Re: [PATCH 0/5] Start of a journey: drop NO_THE_INDEX_COMPATIBILITY_MACROS

Junio C Hamano <gitster@xxxxxxxxx> · Wed, 03 May 2017 19:48:22 -0700

Duy Nguyen <pclouds@xxxxxxxxx> writes:

>>> In the long run we may want to drop the macros guarded by
>>> NO_THE_INDEX_COMPATIBILITY_MACROS. This converts a couple of them.
>>
>> Why?
>
> Well.. why did you add NO_THE_INDEX_COMP... in the first place? ;-) j/k

That was to mark the code that implements the underlying machinery
that the code in a particular file has already been vetted and
converted to be capable of working with an arbitrary index_state
instance, not just the_index instance.

Your mentioning "at least outside builtin/" shows that you have a
good understanding of the issue; they are infrastructure code and
many of them may become more useful if they are enhanced to take an
index_state instance instead of always working with the_index.  With
an infrastructure code that insists on working on the_index, an
application that has something valuable in the_index already needs
to somehow save it elsewhere before calling the function and use the
result from the_index before restoring its version.

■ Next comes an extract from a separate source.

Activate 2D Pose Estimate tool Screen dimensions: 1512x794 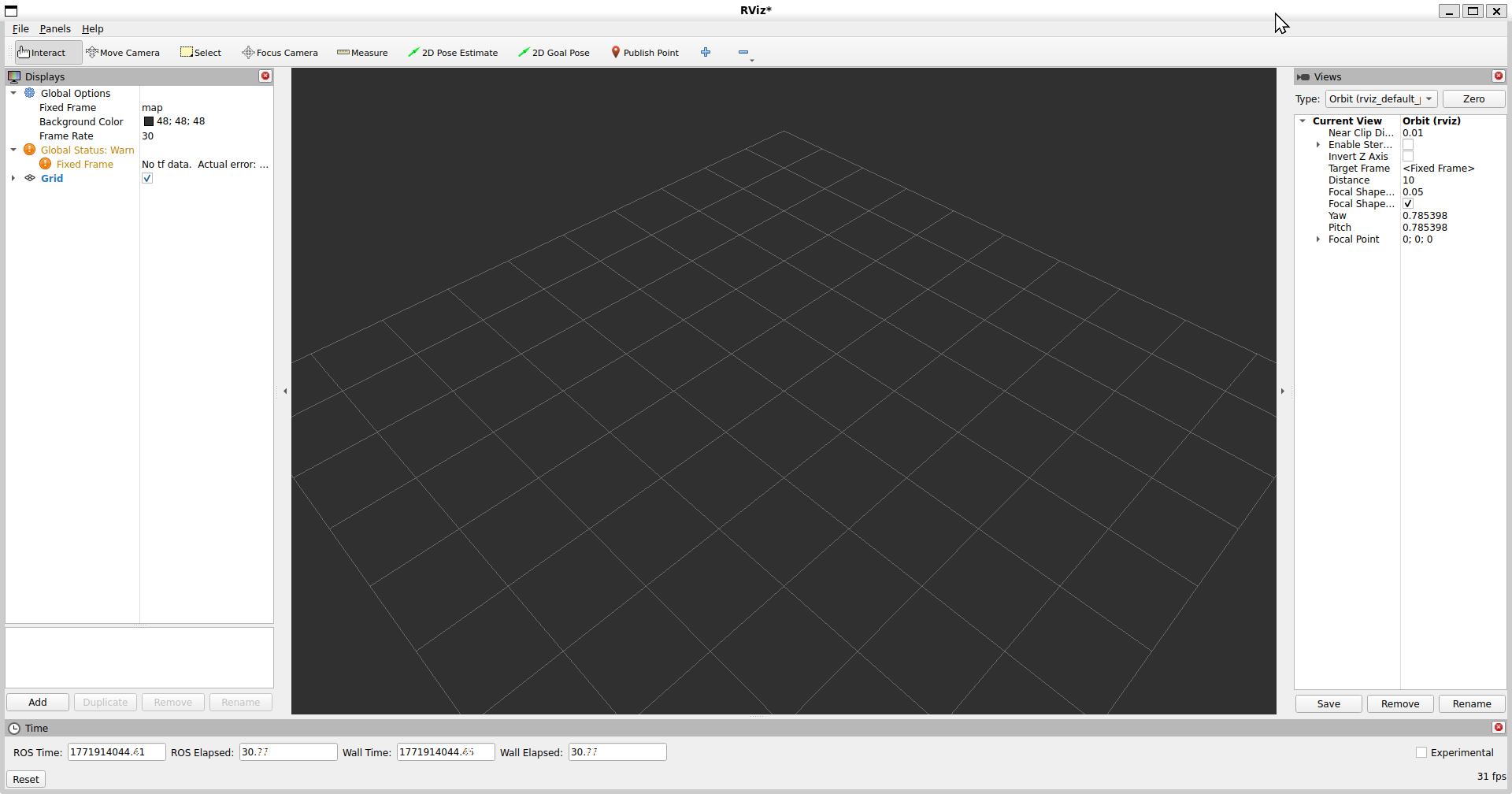pyautogui.click(x=453, y=53)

I think unpack-trees.c used to assume that it is OK to use the_index,
but after it started taking src/dst_index, it gained NO_THE_INDEX_COMP
thing.  That's the kind of change in this area we would want to see.

> I attempted the same thing once or twice in the past, had the same
> impression and dropped it. But I think it's good to get rid of cache_*
> macros, at least outside builtin/ directory.

One thing that needs to be kept in mind is that a mechanical
replacement of active_cache[] to the_index.cache[] in the
infrastructure code does not get us closer to such an improvement.
In fact, such a patch only has negative value (keep reading until
the end of the paragraph that begins with "One thing is certain" to
understand why).

The entry point to a codechain for an important infrastructure code
that can currently only work with the_index needs to be identified.
There may be many.  They need to be made to take an index_state
instance and to pass it through the callchain.  That kind of change
would be an improvement, and will get us closer to mark the
resulting code with NO_THE_INDEX_COMP thing.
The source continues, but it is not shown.